When writing out the entries below, keep only the lines from the line with "The height and" to the line with "the 'Databases' field", both included, exactly as they are, and leave the pictures aside.

(INFORMATION)

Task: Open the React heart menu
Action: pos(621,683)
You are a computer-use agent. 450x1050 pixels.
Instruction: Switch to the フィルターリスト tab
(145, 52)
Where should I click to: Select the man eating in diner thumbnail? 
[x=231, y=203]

(End INFORMATION)
(INFORMATION)

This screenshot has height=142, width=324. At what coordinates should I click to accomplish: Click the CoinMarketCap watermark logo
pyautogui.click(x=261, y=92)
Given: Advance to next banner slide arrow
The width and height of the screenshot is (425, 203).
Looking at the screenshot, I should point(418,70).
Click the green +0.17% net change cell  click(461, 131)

(End INFORMATION)
(INFORMATION)

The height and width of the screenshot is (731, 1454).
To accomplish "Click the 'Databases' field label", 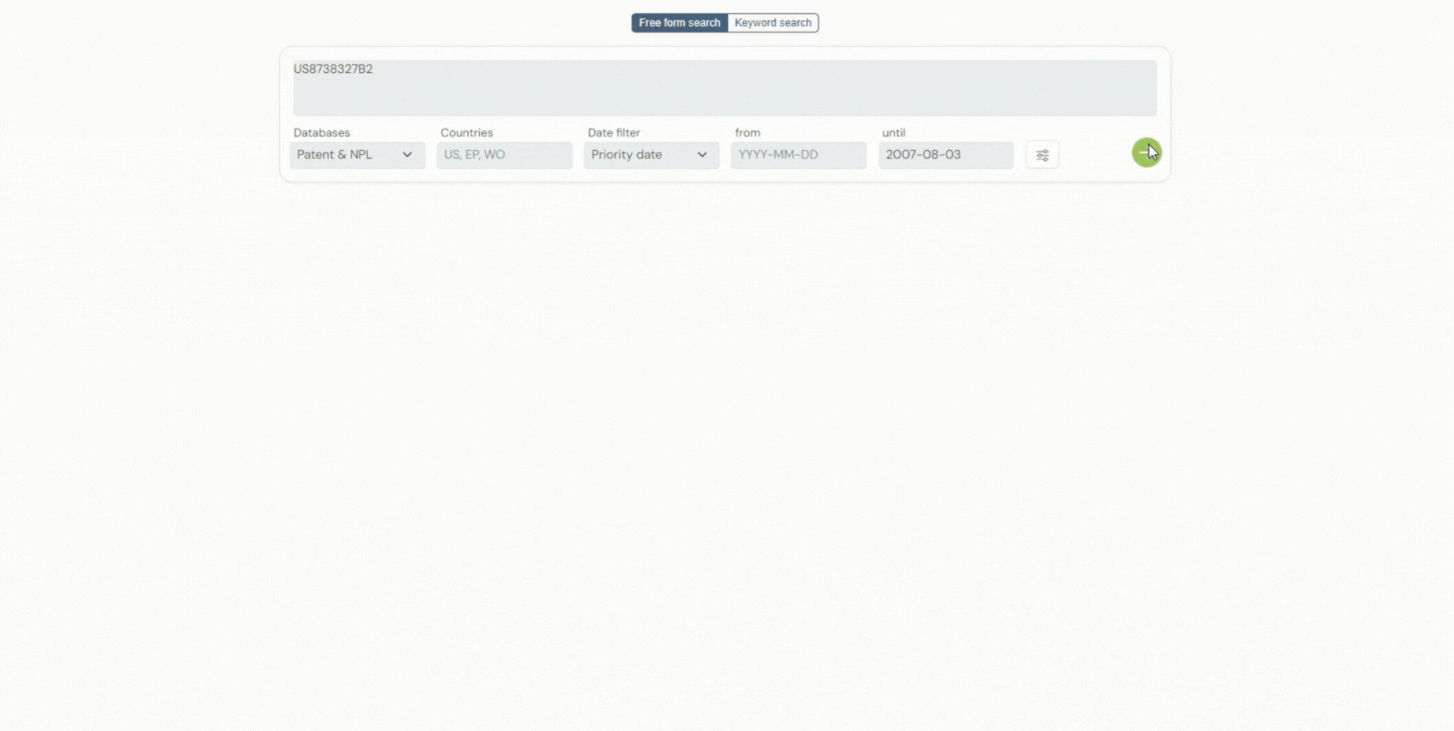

(End INFORMATION)

> TASK ANSWER
The height and width of the screenshot is (731, 1454).
To accomplish "Click the 'Databases' field label", 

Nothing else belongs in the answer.